### Supplied records
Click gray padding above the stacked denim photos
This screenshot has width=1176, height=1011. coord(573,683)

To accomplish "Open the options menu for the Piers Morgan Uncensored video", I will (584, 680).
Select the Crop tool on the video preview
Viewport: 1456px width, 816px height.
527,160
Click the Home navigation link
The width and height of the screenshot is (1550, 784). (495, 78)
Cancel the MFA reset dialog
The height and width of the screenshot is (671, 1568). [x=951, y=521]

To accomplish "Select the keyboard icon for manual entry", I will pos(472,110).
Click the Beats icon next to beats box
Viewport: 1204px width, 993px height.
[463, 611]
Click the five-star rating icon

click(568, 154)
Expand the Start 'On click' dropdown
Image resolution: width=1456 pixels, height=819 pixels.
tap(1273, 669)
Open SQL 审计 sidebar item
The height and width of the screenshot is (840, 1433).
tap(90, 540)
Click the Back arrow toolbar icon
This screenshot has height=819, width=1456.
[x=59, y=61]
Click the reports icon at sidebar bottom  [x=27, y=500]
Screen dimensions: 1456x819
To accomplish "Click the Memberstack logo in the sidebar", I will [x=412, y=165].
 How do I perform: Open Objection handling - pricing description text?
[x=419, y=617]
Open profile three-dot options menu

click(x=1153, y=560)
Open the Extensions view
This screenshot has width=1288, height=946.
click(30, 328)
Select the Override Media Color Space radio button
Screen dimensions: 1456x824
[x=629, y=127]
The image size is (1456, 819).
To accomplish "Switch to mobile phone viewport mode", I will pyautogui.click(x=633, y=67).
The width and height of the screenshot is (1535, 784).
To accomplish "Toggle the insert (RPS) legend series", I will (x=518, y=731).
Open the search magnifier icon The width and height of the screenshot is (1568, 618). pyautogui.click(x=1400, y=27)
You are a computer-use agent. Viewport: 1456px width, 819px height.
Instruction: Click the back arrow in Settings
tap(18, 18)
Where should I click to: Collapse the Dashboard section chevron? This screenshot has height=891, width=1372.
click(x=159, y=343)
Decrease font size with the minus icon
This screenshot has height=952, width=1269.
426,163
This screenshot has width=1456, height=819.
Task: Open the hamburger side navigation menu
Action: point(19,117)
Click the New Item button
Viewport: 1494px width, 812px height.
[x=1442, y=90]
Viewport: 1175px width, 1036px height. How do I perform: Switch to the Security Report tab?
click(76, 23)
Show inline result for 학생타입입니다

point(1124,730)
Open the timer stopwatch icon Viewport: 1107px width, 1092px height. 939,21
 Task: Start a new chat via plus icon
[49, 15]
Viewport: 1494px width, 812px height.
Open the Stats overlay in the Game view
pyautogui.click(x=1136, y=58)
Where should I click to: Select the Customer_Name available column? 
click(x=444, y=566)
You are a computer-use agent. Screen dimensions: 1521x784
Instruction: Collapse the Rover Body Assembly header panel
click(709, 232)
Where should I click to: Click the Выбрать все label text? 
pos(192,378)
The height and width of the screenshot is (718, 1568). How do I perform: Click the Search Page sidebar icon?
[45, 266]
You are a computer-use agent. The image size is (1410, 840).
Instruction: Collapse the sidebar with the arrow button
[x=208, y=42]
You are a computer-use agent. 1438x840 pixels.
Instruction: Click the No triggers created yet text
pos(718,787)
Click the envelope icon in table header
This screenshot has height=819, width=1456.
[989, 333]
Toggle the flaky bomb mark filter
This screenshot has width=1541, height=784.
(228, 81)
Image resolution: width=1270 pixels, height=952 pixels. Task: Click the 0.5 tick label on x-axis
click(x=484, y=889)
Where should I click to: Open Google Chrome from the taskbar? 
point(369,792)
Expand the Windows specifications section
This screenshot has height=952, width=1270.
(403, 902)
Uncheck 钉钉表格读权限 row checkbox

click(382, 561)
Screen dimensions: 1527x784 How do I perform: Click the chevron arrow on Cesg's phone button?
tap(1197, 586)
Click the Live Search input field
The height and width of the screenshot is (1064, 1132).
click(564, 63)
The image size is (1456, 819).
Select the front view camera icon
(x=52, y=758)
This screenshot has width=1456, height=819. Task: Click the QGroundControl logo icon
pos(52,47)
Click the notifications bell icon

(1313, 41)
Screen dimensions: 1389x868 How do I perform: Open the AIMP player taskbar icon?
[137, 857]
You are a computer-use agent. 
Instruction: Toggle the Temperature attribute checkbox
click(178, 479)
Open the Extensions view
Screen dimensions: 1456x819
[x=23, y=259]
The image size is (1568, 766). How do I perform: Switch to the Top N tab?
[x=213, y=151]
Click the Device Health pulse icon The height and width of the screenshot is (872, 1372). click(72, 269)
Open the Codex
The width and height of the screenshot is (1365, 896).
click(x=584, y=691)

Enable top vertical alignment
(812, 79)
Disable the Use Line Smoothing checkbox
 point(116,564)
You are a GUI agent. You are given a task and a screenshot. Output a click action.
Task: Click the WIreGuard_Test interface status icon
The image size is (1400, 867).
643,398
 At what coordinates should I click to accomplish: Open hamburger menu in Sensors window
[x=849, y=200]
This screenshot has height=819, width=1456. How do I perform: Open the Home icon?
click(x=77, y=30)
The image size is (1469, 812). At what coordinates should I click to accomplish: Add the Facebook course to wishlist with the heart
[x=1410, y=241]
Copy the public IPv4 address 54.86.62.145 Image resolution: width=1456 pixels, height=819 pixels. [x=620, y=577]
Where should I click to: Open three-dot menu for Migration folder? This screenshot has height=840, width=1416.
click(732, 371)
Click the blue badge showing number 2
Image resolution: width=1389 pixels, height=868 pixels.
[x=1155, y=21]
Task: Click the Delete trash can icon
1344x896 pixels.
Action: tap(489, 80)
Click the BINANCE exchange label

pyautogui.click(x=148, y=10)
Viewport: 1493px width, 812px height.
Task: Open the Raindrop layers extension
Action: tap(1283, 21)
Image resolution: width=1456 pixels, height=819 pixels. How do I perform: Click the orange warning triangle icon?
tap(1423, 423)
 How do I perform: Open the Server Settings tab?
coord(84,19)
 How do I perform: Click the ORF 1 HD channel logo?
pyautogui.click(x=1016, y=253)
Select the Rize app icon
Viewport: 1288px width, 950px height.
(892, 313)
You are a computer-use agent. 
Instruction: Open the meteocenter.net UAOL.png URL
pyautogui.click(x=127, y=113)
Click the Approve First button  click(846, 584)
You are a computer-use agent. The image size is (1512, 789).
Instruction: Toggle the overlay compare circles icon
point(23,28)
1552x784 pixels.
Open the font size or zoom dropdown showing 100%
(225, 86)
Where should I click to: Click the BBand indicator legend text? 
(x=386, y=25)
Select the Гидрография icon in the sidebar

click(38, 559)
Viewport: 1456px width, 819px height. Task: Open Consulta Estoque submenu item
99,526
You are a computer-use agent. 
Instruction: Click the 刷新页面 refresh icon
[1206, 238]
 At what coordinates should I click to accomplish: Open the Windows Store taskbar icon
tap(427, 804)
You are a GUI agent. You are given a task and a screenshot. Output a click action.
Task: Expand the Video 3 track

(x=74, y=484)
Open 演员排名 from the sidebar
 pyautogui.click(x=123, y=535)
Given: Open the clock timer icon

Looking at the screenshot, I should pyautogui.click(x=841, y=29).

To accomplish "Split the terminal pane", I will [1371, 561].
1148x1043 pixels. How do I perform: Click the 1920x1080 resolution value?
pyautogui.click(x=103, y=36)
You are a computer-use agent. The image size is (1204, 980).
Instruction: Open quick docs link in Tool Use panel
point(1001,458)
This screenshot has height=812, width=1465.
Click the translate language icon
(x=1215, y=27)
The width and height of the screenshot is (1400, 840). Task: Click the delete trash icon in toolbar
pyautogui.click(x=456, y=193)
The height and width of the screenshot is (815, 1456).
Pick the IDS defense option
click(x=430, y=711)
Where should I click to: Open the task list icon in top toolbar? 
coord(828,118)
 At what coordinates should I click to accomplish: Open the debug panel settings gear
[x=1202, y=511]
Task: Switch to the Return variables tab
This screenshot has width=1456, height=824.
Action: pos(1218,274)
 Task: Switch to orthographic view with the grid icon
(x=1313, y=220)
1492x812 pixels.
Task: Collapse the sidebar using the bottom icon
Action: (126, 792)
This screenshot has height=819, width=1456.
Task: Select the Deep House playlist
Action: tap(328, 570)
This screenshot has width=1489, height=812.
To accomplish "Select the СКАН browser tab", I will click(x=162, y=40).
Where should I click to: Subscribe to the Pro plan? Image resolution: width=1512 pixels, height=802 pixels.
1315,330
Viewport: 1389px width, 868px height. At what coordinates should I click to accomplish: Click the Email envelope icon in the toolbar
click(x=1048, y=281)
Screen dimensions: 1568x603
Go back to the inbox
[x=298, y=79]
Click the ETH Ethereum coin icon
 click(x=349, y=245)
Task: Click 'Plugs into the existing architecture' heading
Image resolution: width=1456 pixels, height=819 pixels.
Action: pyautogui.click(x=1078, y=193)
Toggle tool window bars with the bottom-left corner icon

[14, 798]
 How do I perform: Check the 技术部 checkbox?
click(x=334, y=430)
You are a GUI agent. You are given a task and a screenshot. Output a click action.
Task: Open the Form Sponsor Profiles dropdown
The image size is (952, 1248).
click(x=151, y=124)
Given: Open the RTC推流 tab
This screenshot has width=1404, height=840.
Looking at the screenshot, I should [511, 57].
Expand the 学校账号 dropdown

### Exercise directions
For the string "computer", go line by line through the material and copy every line that has it.

### Result for this exercise
You are a computer-use agent. Viewport: 1456px width, 819px height.
You are a computer-use agent. Screen dimensions: 1521x784
You are a computer-use agent. The image size is (1410, 840).
You are a computer-use agent. 1438x840 pixels.
You are a computer-use agent. 
You are a computer-use agent. 
You are a computer-use agent. The image size is (1512, 789).
You are a computer-use agent. 
You are a computer-use agent. The image size is (1204, 980).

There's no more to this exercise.